Aqui uma bela visão do bichão depois de pronto. O autor optou por não pintar as típicas faixas brancas e negras nas laterais, nem a suástica no convés de proa e da popa. Isso teria enriquecido bastante do modelo. Achei estranha a disposição das âncoras, colocadas sobre o convés e não nos nichos do casco, mas pesquisando na net vi que aparentemente era desse jeito mesmo. Mas faltou no kit a âncora da frente, estranho a Tamiya ter deixado isso escapar. O autor também merece um puxão de orelha por não ter realçado a corrente das âncoras, fosse usando pincel no 'braço' ou passando o drybrush.

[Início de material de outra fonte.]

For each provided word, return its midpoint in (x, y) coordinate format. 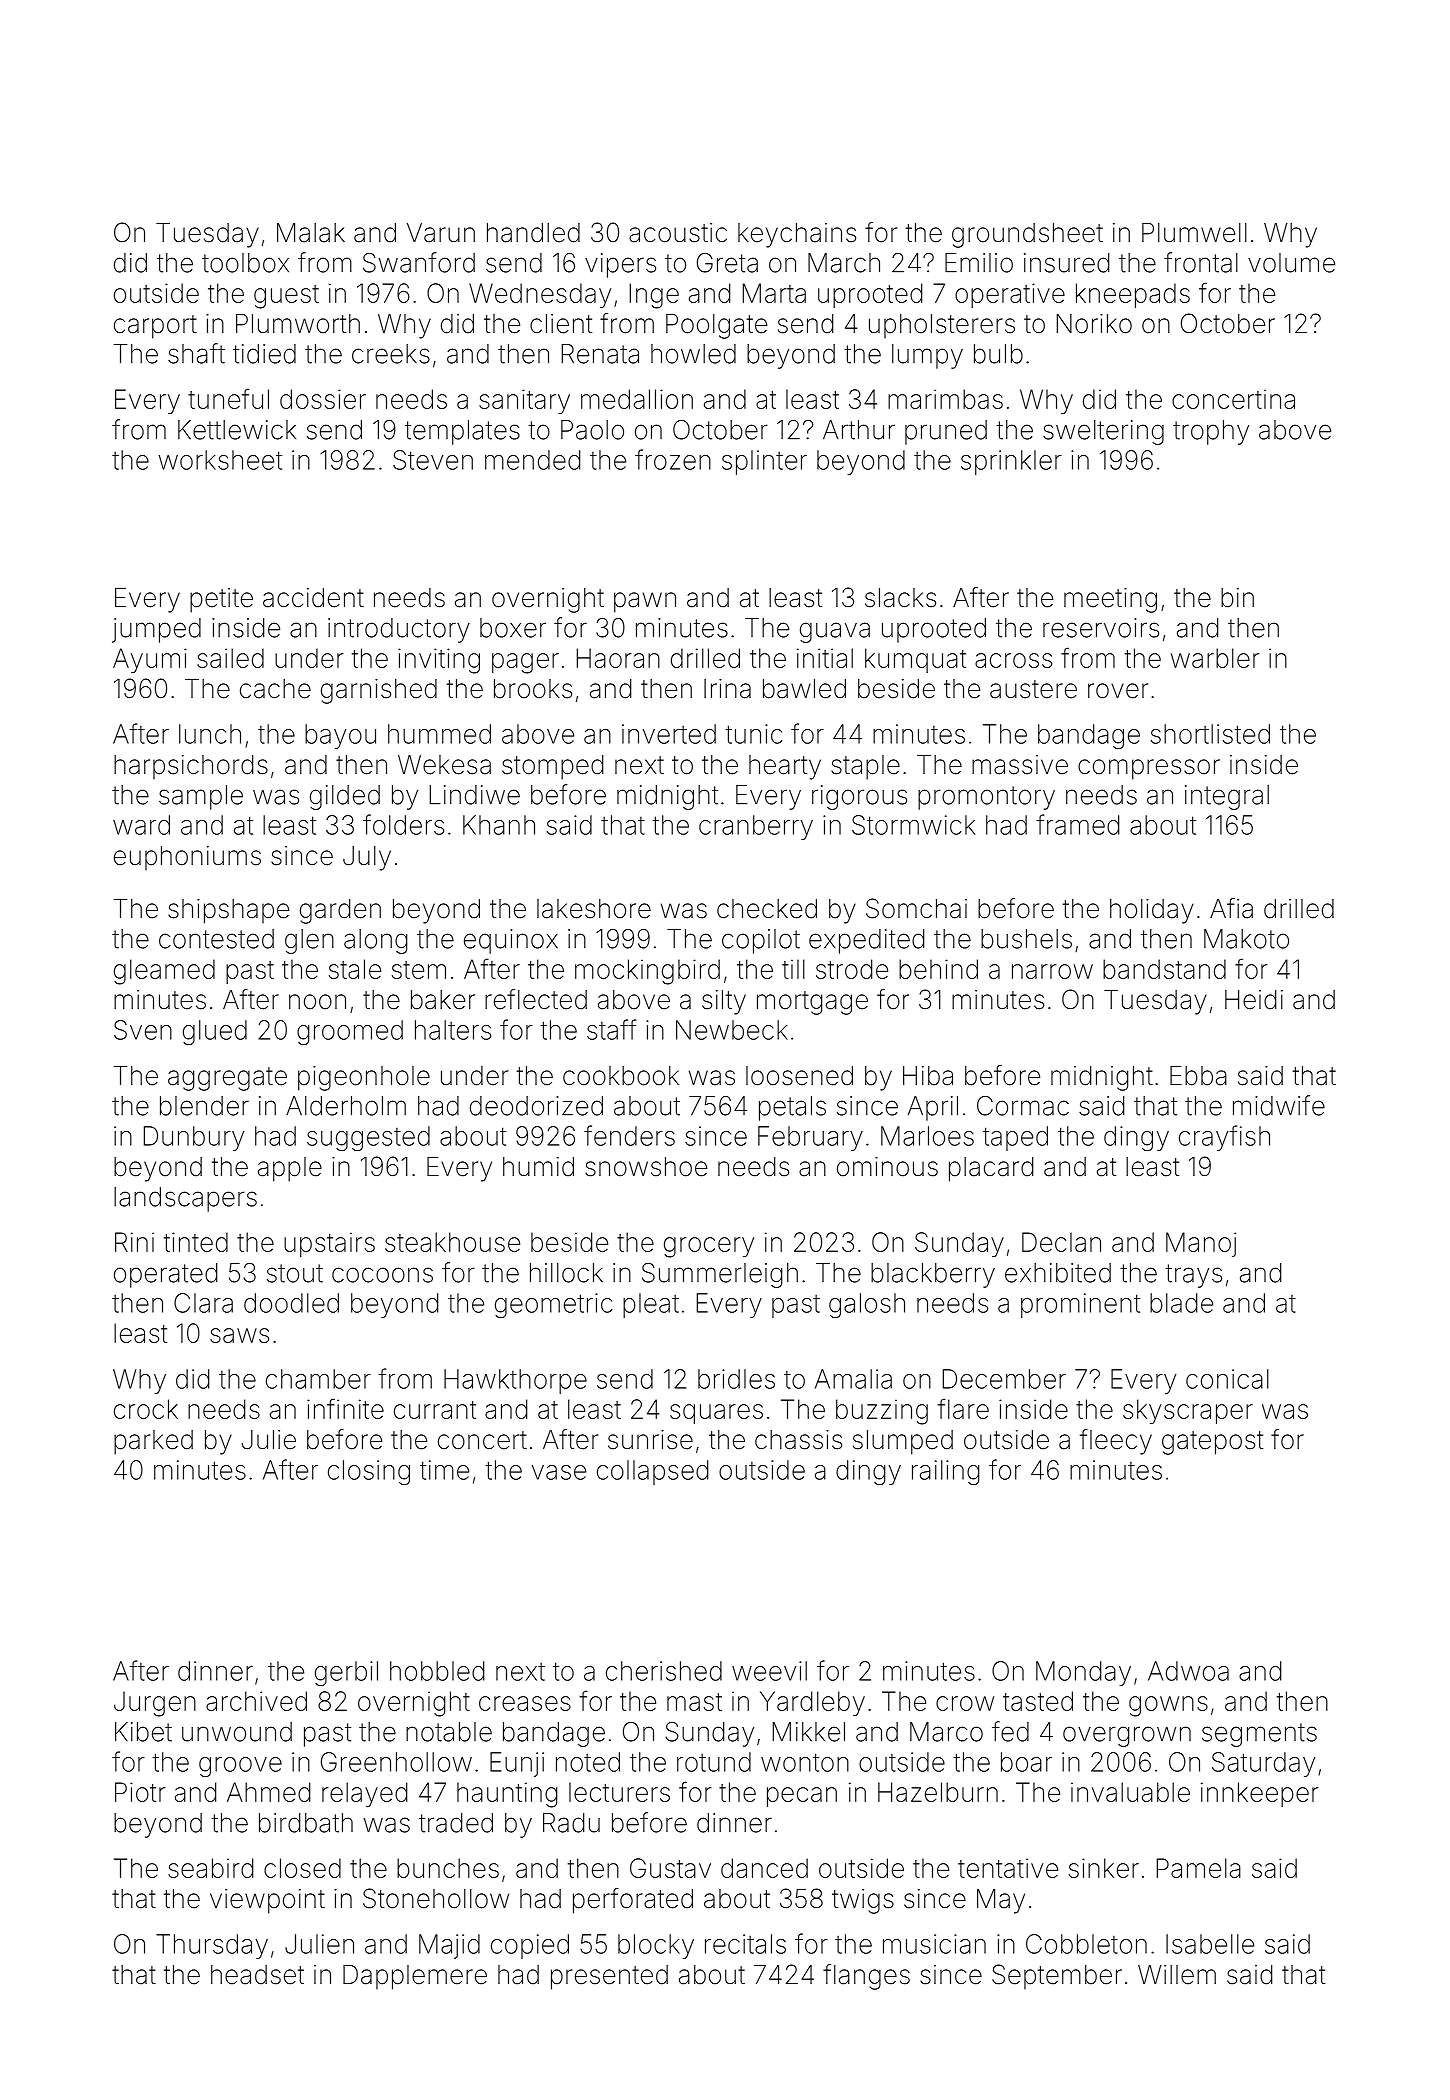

Olha ela aí...e nessa foto ainda fico em dúvida se as outras âncoras não deveriam repousar no nicho lateral.

O perfil característico da classe. Ocupa a largura inteira da bancada.

Sobre o modelo apresentado chama a atenção como está bem montado e pintado, sem falhas visíveis e respeitando as cores do original, mas (sempre tem um 'mas')...faltou ousadia ao autor : antes de entrar em detalhes divido com vocês uma reflexão : o que é mais difícil, montar um kit 1/350 ou um 1/700 ? As peças do 1/700 são menores, mas são menos numerosas. As peças do 1/350 são maiores e mais fáceis de pintar e manusear. Mas também são mais visíveis. O modelista então tem que caprichar mais ? Enquanto eu próprio não sei responder essa pergunta vejo que o Daniel fez tudo direito, trabalho nota 10, mas se esqueceu de 'dar vida' ao navio. Vejam o convés : cor chapada em tom madeira, sem fazer distinção alguma das pranchas, que em 1/350 são perfeitamente visíveis.


A título de comparação, vejam o convés do meu KGV em 1/700. Esse efeito foi dado da forma mais trivial possível : betume da judéia passado em diferentes diluições sobre tinta da 'madeira'. E fica bem razoável.


 Também poderia ter investido em photoetched...tudo bem que é caro, mas um kit desse nível ficaria muito mais rico com as amuradas, detalhes dos guindastes, etc. Poderia até ser um genérico, somente com a amuradas, mas aí teria que ter dado um detalhamento em outras peças. Fio de cobre serve para isso mesmo !


Também faltou mais cabos, o autor teve a iniciativa de aplicar alguns, mas poderia ser mais. O hidroplano tb merecia umas cruzes, se não tinha decalque, improvisava com mascaramento.


Foto em mais detalhe da ponte e estruturas : tudo limpo demais. O Bismarck não teve tempo de enferrujar e sujar, mas era preciso umas marcações para realçar as partes.


O resultado final deixou aquela sensação de 'chegou tão longe, podia ter feito mais`. Mas eu lembro que o próprio autor admitiu isso em post no tópico do concurso. Como disse, kit em 1/350 não sei se é mais fácil ou mais difícil, mas sei que precisa ser bem detalhado exatamente por ser maior. Mas não tem nada que impeça o autor de juntar um pouquinho de paciência a mais e dar o tempero que está faltando nesse belíssimo modelo. Verá que vale a pena.